Com a passagem do tempo, a relação do sujeito poético com as palavras alterou-se e, no presente, é caracterizada pelo seguinte:

» passou a sentir mais dificuldade em dominar as palavras (“não fazem / caso do que lhes digo” – vv. 3-4), que o ignoram;

» as palavras começaram a resmungar (“A propósito / de nada resmungam” – vv. 2-3);

» as palavras não lhe obedecem (vv. 1-2) ou obedecem-lhe muito menos;

» as palavras desrespeitam-no, desrespeitam a sua idade (“não respeitam a minha idade.” – v. 5);

» as palavras são “ariscas” e escapam-se-lhe “por entre / as mãos” (vv. 16-17);

» as palavras mostram-lhe os dentes, como forma de protesto (verso 17).

A referência à idade do «eu» lírico no verso 5, associada aos dois versos finais, significa que, com a passagem do tempo, aquele reconhece que a sua relação com as palavras se alterou e parece não ter a certeza acerca de quem é responsável por essa mudança. De facto, embora ao longo do texto lhas pareça atribuir, a interrogação desses dois últimos versos parece indiciar que não tem a certeza disso.

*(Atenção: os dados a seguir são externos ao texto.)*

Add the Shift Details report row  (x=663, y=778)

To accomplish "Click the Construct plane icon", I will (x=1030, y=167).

Ao longo do poema, predomina a personificação das palavras, a quem são associados atributos humanos e que parecem ter vida própria. Sobretudo no presente, mostram-se independentes, sentem, reagem e lutam com o sujeito poético.

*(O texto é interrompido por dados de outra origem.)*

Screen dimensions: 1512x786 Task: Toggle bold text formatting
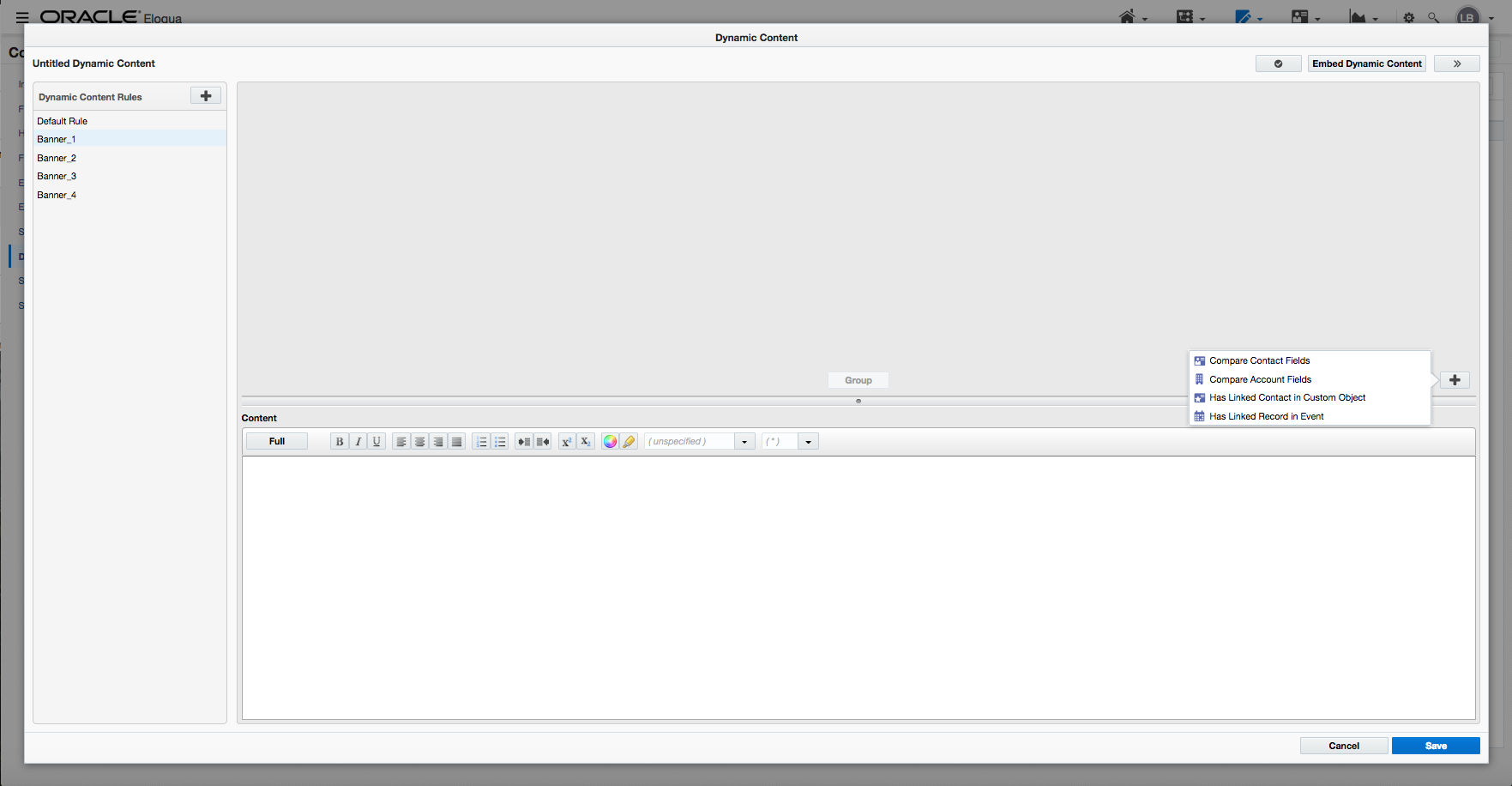click(339, 441)
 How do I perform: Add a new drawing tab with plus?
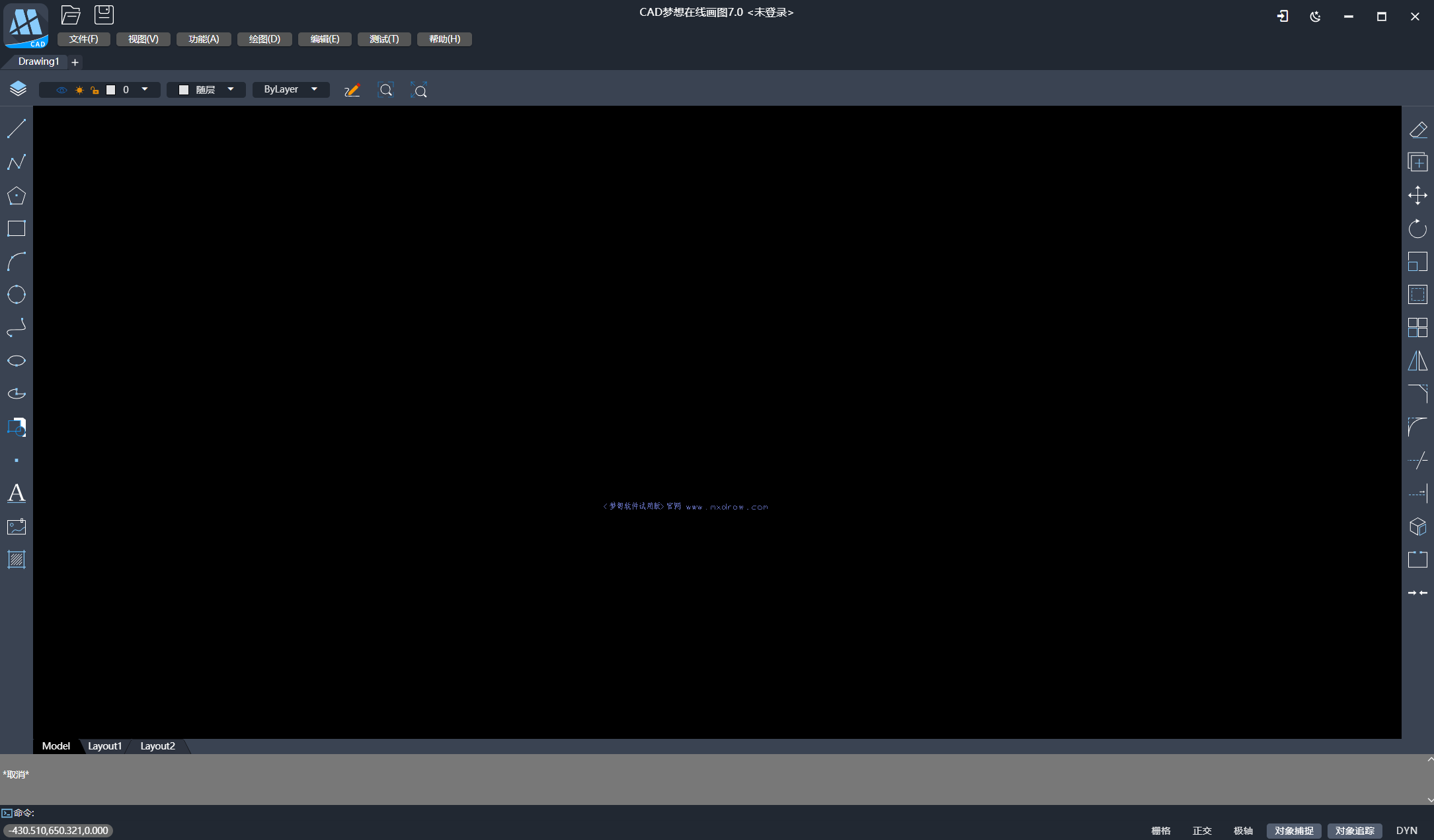(75, 62)
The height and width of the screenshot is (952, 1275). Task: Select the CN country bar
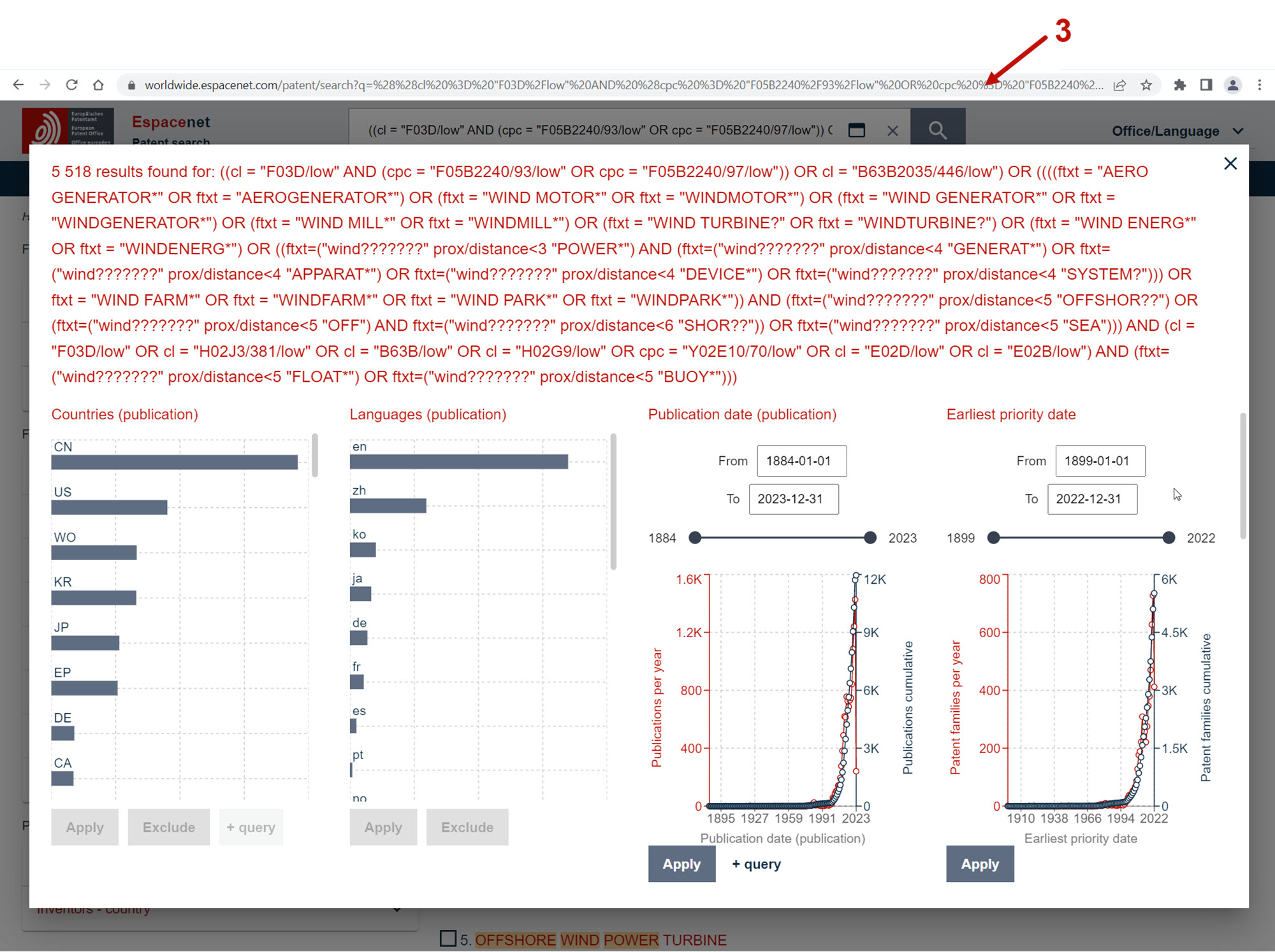coord(174,463)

Por outro lado, é-lhes associado um caráter metafórico, ao serem associadas a animais: elas são desobedientes, arreganham os dentes (como um cão, por exemplo), eram controladas pela rédea (como um cavalo) do sujeito poético. Todos estes recursos, incluindo a personificação, contribuem para dar vida às palavras e sugerir que o ofício de ser poeta é bastante exigente.

Os versos 6 a 9 permitem-nos compreender perfecionismo e o processo de criação artística sustentado pelo «eu»: é um processo meticuloso e rigoroso – ele trabalha as palavras com rigor (“mão rigorosa” – v. 8), caracterizado também por um controlo absoluto delas (daí o uso do nome «rédeas») e pela recusa dos artifícios (“a indiferença pelo fogo de artifício.”).

Pelo contrário, no passado, as palavras gostavam do sujeito lírico (“e elas durante muitos anos / também gostaram de mim” – vv. 11-12), eram obedientes, causavam-lhe alegria e entre ambos havia uma relação harmoniosa (“dançavam / à minha roda quando as encontrava.” – vv. 12-13). Esta relação passada entre o «eu» e as palavras é explicitada a partir dos dois pontos.

A metáfora do verso 14 (“Com elas fazia o meu lume”) estabelece uma associação entre palavra, poesia e vida. O lume, o fogo, equivale a vida.

A interrogação final, como já foi referido, aponta para uma explicação alternativa para a mudança operada nas palavras: talvez tenho sido, afinal, o sujeito poético quem mudou, visto que passou a procurar as palavras mais difíceis (“Ou será que / já só procuro as mais encabritadas?” – vv. 18-19).

Ao longo do texto, o sujeito poético enuncia as possíveis causas para esta alteração de comportamento das palavras. Em síntese:

1.ª) o envelhecimento do sujeito poético (“não respeitam a minha idade” – v. 5);

2.ª) o sujeito poético não sabe escolher as palavras mais apropriadas (vv. 18-19);

3.ª) as palavras cansaram-se do controlo excessivo por parte do sujeito poético (“Provavelmente fartaram-se da rédea” – v. 6).

 

Intertextualidade

Se relacionarmos este poema com outros de Eugénio de Andrade, como, por exemplo, “As palavras”, verificamos que, neste último, as palavras se deixavam dominar e controlar pelo poeta, ao contrário do presente, em que se mostram rebeldes, esquivas e indomáveis.

 

Processo de criação artística

O sujeito poético relaciona-se de modo quase conflituoso com a sua poesia, em decorrência da tensão que existe entre a sua vontade de trabalhar as palavras e a incapacidade de o fazer, como confessa nos versos 16 e 17.

Por outro lado, declara todo o rigor, perfecionismo e recusa do “fogo de artifício” com que encara o processo de criação poética.